Si ocurre el milagro de que nada les impidió nacer, muchos niños no la van a pasar bien en un país injusto, desparejo y con las prioridades equivocadas desde hace décadas.
En la Argentina el 53,6% de los niños son pobres y 3 de cada 10 no come como sería conveniente para su sano desarrollo.
Y si llegara a tener una discapacidad, el panorama puede ser claramente desolador.
De acuerdo a la Encuesta de la Deuda Social Argentina, que realiza desde 2004 el Observatorio de la Deuda Social Argentina de la U.C.A. y preside el sociólogo Agustín Salvia, más de la mitad de los niños y adolescentes argentinos es pobre (datos del 2025), mientras que la indigencia se ubicó en el 10,7%.

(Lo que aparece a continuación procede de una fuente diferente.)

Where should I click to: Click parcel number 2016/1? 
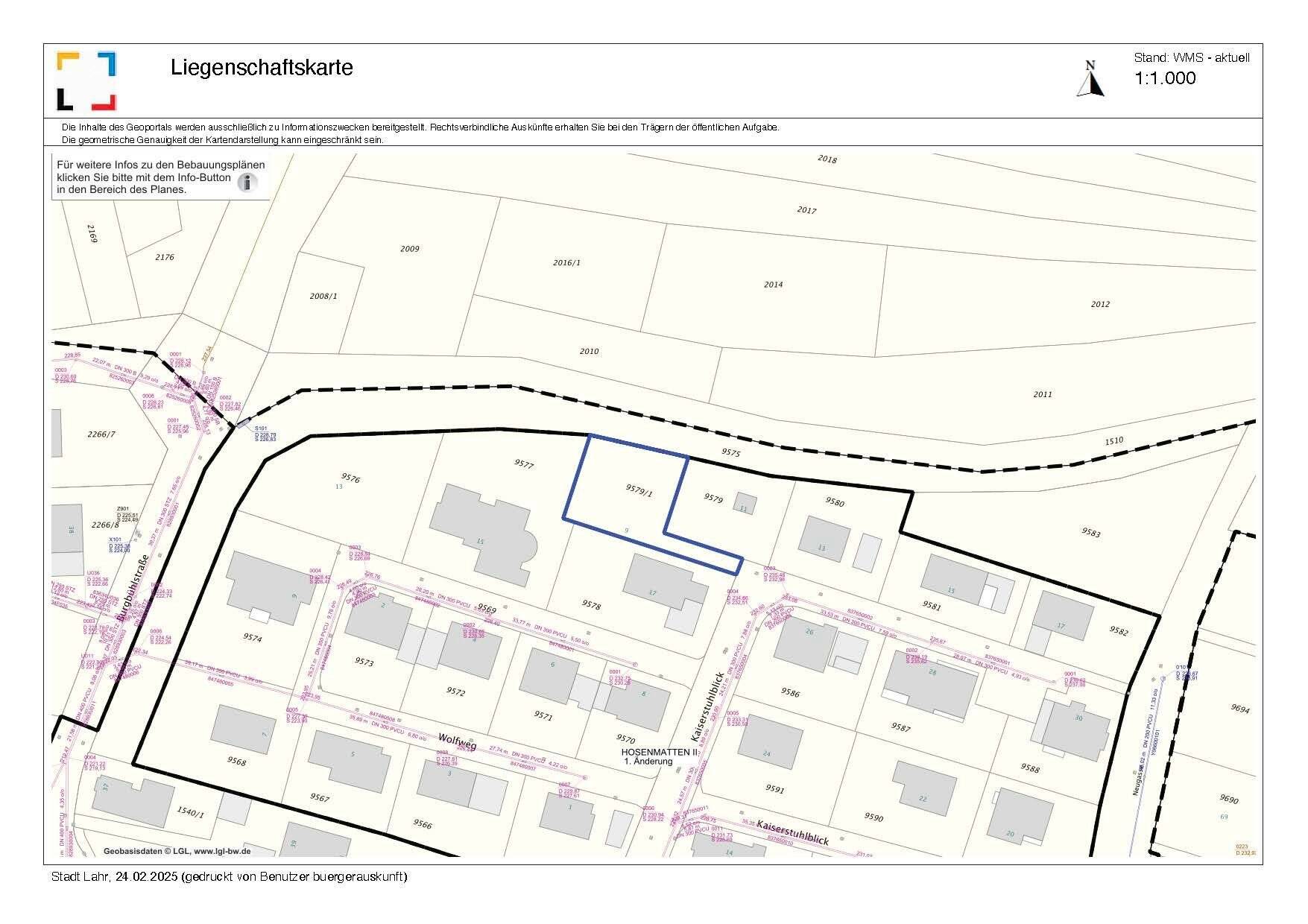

El informe señala que el 28,8% de los niños y adolescentes no tuvo acceso regular y constante a alimentos suficientes, seguros y nutritivos (lo que se define como "inseguridad alimentaria"). El 13,2% experimentó esta incertidumbre de no saber cuándo comería ni qué, de manera más severa.
La asistencia alimentaria que emprende el Estado alcanza al 64,8%, que si bien intenta compensar las dificultades, es demostrativa del grado problemático que tiene una parte importante de la población para acceder a la comida.
Otro de los aspectos que incluye la Encuesta de la Deuda Social Argentina es que el 19,8% dejó de asistir al médico, al odontólogo o a ambos por problemas económicos durante 2025, algo que tiene impacto en la realidad presente y también en el futuro de la calidad de vida de la población.
En 2025, el 18,1% de los niños y adolescentes residía en viviendas precarias y el 20,9% en situación de hacinamiento. El 42% de ellos se encuentra en hogares sin saneamiento adecuado.
El 37,5% de los adolescentes y niños tiene privaciones en lo referido a su vestimenta. En ámbitos estatales.
(*) En ámbitos estatales. No se consideran en esta cifra los que se producen en clínicas privadas, autogestionados y facilitados por organizaciones abortistas.